6. Thus, in spite of the appearance of considerable prosperity and a very real measure of revival of trade and industry, the period immediately preceding the slump was not without conditions which might justifiably have given rise to very grave anxiety. Clearly, if the forces making for prosperity were to slacken, the ensuing depression was likely to be a depression of more than usual severity.
They did slacken. Looking back, it is possible to dis-oern the beginning of the depression about the end of 1928, when the flow of American lending to Germany first began to lose its pace. By the middle of 1929, the evidences of serious weakening in that part of the world were unmistakeable. In certain raw material producing centres, too, there were signs of weakness quite early in the summer.
But the main tide of American speculation continued to flow with undiminished strength until the autumn. As early as February the authorities of the Federal Reserve System had become persuaded that the boom had reached such dimensions that a crash was inevitable. But, in spite of private warnings, rising discount rates, and all kinds of unofficial indications, the rise of stock exchange values continued. Then suddenly there came a crack. The collapse of the Hatry swindles in London caused a sudden tightening of markets there. The rate of interest was advanced to per cent. In New York there was a sympathetic movement.
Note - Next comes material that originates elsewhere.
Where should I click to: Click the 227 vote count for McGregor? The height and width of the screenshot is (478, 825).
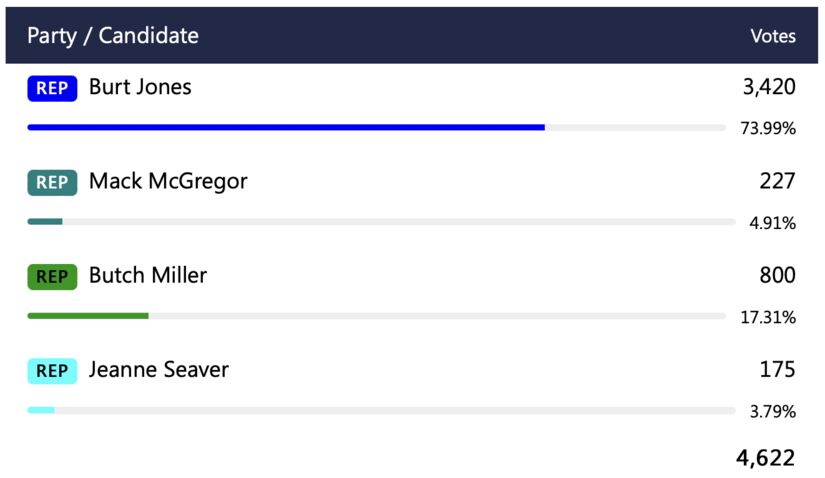tap(777, 181)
On October 23rd the Dow-Jones index of the price of industrial shares in New York dropped about 21 points ; during the next six days it fell about 76 points more. Prosperity was at an end. The bottom had dropped out of the market.
7. The depression which followed has dwarfed all preceding movements of a similar nature both in magnitude and in intensity. In 1929 in the United States the index of security prices stood in the neighbourhood of 200-210. In 1932 it had fallen to 30-40. Commodity prices in general fell in the same period by 30 to 40 per cent; the fall in particular commodity markets was even more catastrophic. Production in the chief manufacturing countries of the world shrank by anything from 30 to 50 per cent: and the value of world trade in 1932 was only a third of what it was three years before. It has been calculated by the International Labour Office that in 1933, in the world at large, something like 30 million persons were out of work.1 There have been many depressions in modern economic history but it is safe to say that there has never been anything to compare with this. 1929 to 1933 are the years of the Great Depression.